Sweden celebrates National Day. Gustavus I became the king of Sweden in 1523. Today Sweden still has a constitutional monarchy; the reigning monarch is King Carl XVI Gustaf. According to the CIA World Factbook, Sweden is about the size of California. This long, thin Scandinavian country is bordered by the Baltic Sea, and the climate ranges from sub-arctic in the north to temperate in the south. Over nine million people live in Sweden, and most of the population lives in the southern portion. Iron ore, timber, and hydropower contribute greatly to the economy. Stockholm is the capital. Children can learn more at: http://kids.nationalgeographic.com/kids/places/find/sweden/.
Cherokees started on the “Trail of Tears” in 1838. Over 16,000 Native Americans were forcibly removed from their long-held homelands in Georgia, Tennessee, and Alabama. They had to move to what is today Oklahoma. Many died from starvation and exposure to the elements. Children could read The Trail of Tears by Dennis Brindel Fradin. They could also learn more at: http://www.americaslibrary.gov/es/ky/es_ky_powwow_1.html.
Susan B. Anthony was fined for voting in an 1872 election in Rochester, New York. She and a group of women tried to vote. They were arrested and sentenced to pay a fine. She would not pay the fine, but the judge freed her. He was afraid she might appeal the verdict to a higher court.
D-Day happened in 1944 when almost two million Allied soldiers and two thousand ships landed on the shores of Normandy. Operation Overlord was very successful. Children could learn more at: http://www.americaslibrary.gov/jb/wwii/jb_wwii_dday_1.html.
David Stein in 1988 in New York City created a bubble fifty feet long. A bubble has three layers: soap, water, and soap.
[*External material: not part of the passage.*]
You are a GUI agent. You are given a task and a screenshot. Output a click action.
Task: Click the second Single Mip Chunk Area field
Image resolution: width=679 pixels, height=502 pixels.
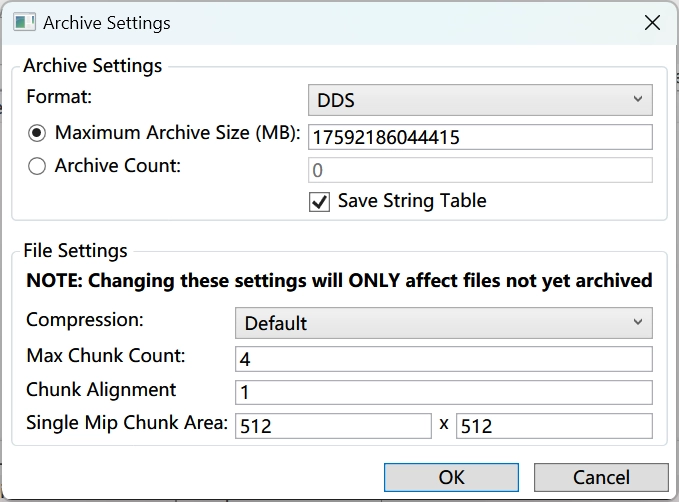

American Pharoah earned the Triple Crown by winning the Belmont Stakes in 2015. The horse placed first at the May 2, 2015, Kentucky Derby. He also won the May 16, 2015, Preakness Stakes. The last horse to win the Triple Crown was Affirmed in 1978.
Verna Aardema (born New Era, Michigan, 1911; died Chapel Hill, North Carolina, August 15, 2000) wrote books for children. She specialized in folk tales and stories from different cultures. Children could learn more at: http://www.bookologymagazine.com/resources/authors-emeritus/aardema-verna/
Sarah Dessen (born Evanston, Illinois, 1970) writes books for young adults. Her books include The Summer and The Moon and More. Young adults can visit her website at: http://sarahdessen.com/books/
Nathan Hale (born Coventry, Connecticut, 1755; hanged by the British in Manhattan, New York, September 22, 1776) was an American patriot. He was famous for his quote, “I only regret that I have but one life to lose for my country.” Children can learn more at: http://www.americaslibrary.gov/jb/revolut/jb_revolut_hale_1.html.
Will James (born Joseph Ernest Nephtali Dufault in Quebec Province, Canada; died Hollywood, California, September 3, 1942) was a cowboy, artist, and writer. He received the 1927 Newbery Medal for Smokey the Cowhorse.
Geraldine McCaughrean (born London, England, 1951) has written over 150 books for children and young adults. She received the 2008 Michael L. Printz Award for The White Darkness. Children can visit her website at: http://www.geraldinemccaughrean.co.uk/.
Cynthia Rylant (born Hopewell, Virginia, 1954) has written more than 100 books for children. She is known for her Henry and Mudge books. A Fine White Dust received a 1987 Newbery Honor Award, and Missing May was the 1993 Newbery Medal winner. Children can learn more at: http://www.cynthiarylant.com/.
Peter Spier (born Amsterdam, Netherlands, 1927) is an author and illustrator of at least 46 children’s books. One of his best known works is Noah’s Ark. It won the 1977 Caldecott Medal.